» Dataset records:
•••••

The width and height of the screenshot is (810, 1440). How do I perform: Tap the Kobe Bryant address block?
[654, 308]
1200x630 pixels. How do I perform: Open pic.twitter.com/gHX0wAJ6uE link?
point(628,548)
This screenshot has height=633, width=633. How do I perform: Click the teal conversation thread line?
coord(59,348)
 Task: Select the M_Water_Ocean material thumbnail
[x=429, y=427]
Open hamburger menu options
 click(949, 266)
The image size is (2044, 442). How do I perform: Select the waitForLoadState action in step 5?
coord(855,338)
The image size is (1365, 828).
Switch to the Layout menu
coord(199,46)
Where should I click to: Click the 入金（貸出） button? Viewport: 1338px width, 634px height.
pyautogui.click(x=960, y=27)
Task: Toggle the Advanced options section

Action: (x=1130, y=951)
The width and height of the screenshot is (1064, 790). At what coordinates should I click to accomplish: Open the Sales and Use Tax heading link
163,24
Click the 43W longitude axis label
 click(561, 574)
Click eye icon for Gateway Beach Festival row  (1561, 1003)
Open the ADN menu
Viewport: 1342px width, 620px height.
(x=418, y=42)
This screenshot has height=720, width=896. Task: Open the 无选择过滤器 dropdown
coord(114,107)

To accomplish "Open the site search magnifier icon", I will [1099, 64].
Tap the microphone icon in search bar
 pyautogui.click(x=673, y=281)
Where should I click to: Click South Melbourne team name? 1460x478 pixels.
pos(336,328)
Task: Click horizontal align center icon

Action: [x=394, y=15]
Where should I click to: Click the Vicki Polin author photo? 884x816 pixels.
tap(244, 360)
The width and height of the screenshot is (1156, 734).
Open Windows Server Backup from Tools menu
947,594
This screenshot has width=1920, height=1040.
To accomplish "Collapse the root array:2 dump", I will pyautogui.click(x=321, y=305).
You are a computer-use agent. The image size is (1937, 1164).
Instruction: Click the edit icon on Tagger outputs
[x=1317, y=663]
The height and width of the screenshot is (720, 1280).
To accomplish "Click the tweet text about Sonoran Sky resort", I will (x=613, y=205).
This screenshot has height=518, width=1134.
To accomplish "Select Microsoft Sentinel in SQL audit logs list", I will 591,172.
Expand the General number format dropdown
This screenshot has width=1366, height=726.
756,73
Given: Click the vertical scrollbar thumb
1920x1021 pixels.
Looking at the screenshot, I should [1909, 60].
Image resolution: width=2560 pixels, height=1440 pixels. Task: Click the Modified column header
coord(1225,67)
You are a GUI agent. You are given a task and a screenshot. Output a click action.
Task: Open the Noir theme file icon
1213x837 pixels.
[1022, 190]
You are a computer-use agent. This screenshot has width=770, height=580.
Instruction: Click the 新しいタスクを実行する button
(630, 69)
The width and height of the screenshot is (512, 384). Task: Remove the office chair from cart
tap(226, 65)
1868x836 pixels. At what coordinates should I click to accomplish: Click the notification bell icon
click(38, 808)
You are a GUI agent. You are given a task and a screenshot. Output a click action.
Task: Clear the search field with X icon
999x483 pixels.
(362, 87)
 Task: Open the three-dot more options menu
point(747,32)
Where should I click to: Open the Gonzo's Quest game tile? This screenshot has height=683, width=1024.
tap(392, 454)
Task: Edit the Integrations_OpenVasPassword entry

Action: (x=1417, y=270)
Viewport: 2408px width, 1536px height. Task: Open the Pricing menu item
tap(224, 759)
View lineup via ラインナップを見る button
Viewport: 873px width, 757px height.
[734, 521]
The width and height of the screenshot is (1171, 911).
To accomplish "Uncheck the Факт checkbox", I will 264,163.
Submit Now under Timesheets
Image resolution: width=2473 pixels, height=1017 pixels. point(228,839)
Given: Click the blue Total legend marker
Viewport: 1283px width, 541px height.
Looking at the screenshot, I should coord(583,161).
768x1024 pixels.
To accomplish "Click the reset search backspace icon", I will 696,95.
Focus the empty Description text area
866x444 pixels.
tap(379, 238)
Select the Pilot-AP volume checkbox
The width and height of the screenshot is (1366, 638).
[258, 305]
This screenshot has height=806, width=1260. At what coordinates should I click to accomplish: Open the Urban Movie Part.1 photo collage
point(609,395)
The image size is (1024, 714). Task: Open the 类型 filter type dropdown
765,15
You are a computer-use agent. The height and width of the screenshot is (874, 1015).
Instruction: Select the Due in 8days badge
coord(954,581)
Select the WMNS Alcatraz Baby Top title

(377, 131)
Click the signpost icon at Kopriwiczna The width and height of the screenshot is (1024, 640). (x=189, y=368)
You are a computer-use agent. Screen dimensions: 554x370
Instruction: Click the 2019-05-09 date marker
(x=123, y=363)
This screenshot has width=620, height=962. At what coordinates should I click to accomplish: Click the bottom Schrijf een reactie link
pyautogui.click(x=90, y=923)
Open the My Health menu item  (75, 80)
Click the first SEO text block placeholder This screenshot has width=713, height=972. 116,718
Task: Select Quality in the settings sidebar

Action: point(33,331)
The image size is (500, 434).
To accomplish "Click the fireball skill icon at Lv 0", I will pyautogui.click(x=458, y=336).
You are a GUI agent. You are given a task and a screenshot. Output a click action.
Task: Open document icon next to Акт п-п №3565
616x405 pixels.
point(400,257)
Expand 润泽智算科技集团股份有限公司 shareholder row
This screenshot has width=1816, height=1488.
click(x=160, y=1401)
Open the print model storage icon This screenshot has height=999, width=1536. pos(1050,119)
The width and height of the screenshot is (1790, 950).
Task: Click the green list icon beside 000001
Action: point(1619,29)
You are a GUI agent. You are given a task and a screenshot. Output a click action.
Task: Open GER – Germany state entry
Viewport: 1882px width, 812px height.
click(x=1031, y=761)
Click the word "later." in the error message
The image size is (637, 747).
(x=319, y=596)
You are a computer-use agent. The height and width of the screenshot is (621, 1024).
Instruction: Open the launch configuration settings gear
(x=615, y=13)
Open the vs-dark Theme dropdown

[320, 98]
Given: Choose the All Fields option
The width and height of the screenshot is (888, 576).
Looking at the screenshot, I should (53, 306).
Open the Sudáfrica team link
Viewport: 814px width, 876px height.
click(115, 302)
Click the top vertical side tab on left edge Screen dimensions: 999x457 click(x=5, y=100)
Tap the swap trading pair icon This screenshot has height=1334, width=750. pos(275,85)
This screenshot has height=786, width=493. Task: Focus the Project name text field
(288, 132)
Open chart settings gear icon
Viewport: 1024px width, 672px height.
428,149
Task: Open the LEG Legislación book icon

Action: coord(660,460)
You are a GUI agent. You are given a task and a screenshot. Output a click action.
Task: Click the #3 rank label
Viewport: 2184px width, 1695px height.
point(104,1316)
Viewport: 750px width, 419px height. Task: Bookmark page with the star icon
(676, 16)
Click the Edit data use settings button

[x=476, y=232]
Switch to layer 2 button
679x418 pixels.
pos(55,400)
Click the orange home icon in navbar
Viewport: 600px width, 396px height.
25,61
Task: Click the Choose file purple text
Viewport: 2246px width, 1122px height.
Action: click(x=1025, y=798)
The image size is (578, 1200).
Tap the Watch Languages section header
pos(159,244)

•••••

» Task item: Only one stretch of the records above is wanted: the lines between the one holding "Viewport: 2408px width, 1536px" and the one holding "768x1024 pixels.", inclusive, reproduced exactly.

» Solution to this problem:
Viewport: 2408px width, 1536px height. Task: Open the Pricing menu item
tap(224, 759)
View lineup via ラインナップを見る button
Viewport: 873px width, 757px height.
[734, 521]
The width and height of the screenshot is (1171, 911).
To accomplish "Uncheck the Факт checkbox", I will 264,163.
Submit Now under Timesheets
Image resolution: width=2473 pixels, height=1017 pixels. point(228,839)
Given: Click the blue Total legend marker
Viewport: 1283px width, 541px height.
Looking at the screenshot, I should coord(583,161).
768x1024 pixels.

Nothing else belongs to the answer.